The export from the Federal Republic of Germany is subject to the current export regulations. The export of goods to non-EU countries requires written permission from us. Furthermore the client himself is responsible for obtaining all official import or export authorisations required.
8. Passage of Risk - Packaging
Unless otherwise stated in our order confirmation, delivery is agreed ex-factory. The risk of the goods’ damage or loss is therefore transferred to the client as soon as the goods leave the factory or the client is in default of acceptance of the goods. This also applies to cases where we confirm prepaid carriage. Transport packaging and all other packaging according to the packaging regulations is not returnable. Our client is responsible for disposing the packaging at its own cost. Our deliveries are insured by us at the client’s expense unless explicitly otherwise agreed. No insurance is arranged in the case of goods which are collected by our clients. In the case of transport damage, claims are only handled if the client receives confirmation of any damage, reduced weight or loss by the shipping company before accepting the delivery.

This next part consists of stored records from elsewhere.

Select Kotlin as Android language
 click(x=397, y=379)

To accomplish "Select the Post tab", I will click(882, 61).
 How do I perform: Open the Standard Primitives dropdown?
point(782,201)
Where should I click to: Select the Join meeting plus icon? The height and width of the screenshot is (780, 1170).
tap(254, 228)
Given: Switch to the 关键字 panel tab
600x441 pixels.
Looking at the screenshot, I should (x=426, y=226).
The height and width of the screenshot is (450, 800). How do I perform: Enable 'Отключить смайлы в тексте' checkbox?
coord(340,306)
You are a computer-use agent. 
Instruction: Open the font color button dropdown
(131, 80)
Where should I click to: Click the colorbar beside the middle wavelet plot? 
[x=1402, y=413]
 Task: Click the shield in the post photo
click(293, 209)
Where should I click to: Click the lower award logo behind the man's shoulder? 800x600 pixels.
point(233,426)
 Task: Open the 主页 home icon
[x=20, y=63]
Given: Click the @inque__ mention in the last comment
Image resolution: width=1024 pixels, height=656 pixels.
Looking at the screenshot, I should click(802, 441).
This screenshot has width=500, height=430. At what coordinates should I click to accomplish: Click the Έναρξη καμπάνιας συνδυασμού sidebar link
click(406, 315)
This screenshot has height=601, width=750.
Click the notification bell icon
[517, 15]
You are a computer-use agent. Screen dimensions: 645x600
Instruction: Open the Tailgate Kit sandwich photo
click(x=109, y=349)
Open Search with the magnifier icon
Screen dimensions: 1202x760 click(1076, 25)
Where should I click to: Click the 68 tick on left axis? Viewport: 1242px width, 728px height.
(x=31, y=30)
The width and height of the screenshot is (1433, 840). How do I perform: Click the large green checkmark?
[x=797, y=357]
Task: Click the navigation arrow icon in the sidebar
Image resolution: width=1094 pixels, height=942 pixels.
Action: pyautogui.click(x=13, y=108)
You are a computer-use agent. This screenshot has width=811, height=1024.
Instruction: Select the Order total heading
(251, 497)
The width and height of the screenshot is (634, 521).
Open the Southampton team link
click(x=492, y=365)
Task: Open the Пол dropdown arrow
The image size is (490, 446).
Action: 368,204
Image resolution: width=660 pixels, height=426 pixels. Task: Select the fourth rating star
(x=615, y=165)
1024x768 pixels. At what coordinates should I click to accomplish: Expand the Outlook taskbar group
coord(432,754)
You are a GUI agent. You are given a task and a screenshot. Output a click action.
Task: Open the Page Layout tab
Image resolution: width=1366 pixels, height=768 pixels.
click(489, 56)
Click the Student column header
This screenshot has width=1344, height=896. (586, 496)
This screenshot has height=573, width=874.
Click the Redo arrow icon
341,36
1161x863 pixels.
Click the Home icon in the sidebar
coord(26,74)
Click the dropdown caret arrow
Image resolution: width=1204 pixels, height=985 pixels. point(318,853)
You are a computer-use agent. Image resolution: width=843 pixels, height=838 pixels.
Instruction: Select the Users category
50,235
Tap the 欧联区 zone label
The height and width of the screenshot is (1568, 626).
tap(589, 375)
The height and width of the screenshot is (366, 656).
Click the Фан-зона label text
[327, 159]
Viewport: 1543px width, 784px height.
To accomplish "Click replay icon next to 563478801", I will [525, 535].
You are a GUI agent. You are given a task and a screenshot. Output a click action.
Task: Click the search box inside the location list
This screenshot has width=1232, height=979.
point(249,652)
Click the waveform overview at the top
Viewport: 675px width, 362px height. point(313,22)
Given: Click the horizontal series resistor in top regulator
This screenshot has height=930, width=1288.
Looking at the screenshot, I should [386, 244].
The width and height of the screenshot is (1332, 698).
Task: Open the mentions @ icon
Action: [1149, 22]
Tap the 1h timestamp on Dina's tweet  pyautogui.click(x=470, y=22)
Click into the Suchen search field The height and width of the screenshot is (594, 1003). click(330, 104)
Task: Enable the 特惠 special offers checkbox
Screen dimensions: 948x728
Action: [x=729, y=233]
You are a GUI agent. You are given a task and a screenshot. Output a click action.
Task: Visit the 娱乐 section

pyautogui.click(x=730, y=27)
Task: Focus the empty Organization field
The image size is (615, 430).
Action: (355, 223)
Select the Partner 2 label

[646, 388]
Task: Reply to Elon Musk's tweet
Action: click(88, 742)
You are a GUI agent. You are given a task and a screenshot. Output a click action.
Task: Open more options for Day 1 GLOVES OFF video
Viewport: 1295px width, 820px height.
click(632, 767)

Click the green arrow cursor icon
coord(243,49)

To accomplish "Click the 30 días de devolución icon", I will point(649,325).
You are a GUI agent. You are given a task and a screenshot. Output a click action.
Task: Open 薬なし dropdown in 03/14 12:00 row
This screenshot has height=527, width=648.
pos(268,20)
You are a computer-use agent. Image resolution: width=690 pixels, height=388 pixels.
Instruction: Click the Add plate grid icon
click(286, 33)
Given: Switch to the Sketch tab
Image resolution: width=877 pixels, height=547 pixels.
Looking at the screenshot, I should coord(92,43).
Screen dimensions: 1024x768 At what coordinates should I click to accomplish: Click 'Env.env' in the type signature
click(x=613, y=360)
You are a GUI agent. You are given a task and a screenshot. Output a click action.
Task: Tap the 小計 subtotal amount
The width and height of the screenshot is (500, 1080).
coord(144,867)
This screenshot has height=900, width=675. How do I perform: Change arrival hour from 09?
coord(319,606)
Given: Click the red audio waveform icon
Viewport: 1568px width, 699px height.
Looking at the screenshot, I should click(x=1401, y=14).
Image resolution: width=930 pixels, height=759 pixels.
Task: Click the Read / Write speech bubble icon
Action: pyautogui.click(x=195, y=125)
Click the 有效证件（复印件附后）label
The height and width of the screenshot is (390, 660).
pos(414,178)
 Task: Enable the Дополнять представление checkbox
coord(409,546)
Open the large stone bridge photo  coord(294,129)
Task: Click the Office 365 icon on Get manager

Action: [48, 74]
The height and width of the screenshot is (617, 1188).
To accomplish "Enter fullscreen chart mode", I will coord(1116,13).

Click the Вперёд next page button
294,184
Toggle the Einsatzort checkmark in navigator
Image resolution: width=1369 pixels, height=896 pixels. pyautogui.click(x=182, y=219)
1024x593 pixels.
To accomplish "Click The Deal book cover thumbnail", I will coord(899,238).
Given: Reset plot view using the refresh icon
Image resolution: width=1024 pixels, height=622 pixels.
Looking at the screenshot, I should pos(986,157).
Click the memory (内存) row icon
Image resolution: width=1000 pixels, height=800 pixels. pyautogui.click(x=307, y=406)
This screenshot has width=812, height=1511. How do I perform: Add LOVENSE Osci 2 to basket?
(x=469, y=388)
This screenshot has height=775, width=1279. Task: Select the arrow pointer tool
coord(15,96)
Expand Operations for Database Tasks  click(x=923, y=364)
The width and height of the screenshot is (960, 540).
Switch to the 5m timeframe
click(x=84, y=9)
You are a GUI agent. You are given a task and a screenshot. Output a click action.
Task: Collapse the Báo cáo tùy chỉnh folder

The client is responsible for examining the delivered goods immediately after receiving them to determine any eventual deficiencies or delivery errors, and to report these immediately. Should the client fulfil this examining and reporting responsibility, we shall be liable to the client within the scope of legal regulations. Our period of warranty shall be two years (statute of limitation) up from the date of transfer of risks or the day of delivery, except for second-hand devices, spare parts and repairs (in this case the period of limitation is one year). Our client can make use of the two years warranty as follows, so long as he can provide first buyer proof (in the form of an invoice or delivery note) and provided that the product still has the original, unchanged serial number. For our liability for defects then applies in addition:
a. We choose whether to fulfil our guarantee by providing repair services free of charge - either on the client’s premises or in our factory - or replacing the product. We can also provide these guarantee services through an authorised company.
b. Should a product be returned to us, the client agrees to send the product in its original or similar packaging, offering the same protection as the original packaging, to our address or any address notified by us.
c. Our guarantee ceases to apply if changes of any kind have been made to our product, unless such changes have been made by us or a company authorised by us, or have been previously agreed upon in writing by us. Our guarantee also ceases to apply if third parties have carried out repairs to our products or replaced parts thereof. This applies regardless of the fact whether these measures individually or collectively led to a deficiency of the product:
d. We accept no responsibility for defects caused by
- operational wear and tear;
- incorrect installation or incorrect or insufficient maintenance by the customer or third parties;
- improper use or operating faults (in contradiction to the operating instructions delivered with the product)
- inappropriate or negligent handling and care, especially with respect to dirt, lime, suction of fluids, inappropriate cleaning and sterilization
- using accessories and/or replacement parts, which are not explicitly approved;
- incorrect assembly and/or initial operation by the client or third parties;
- the client’s negligence in handling the product;
- unacceptable operating conditions, such as humidity, temperature, the power supply, vibrations, insufficient ventilation; or - accidents, acts of God, or any other causes for which we are not responsible especially lightening, water, fire, public unrest.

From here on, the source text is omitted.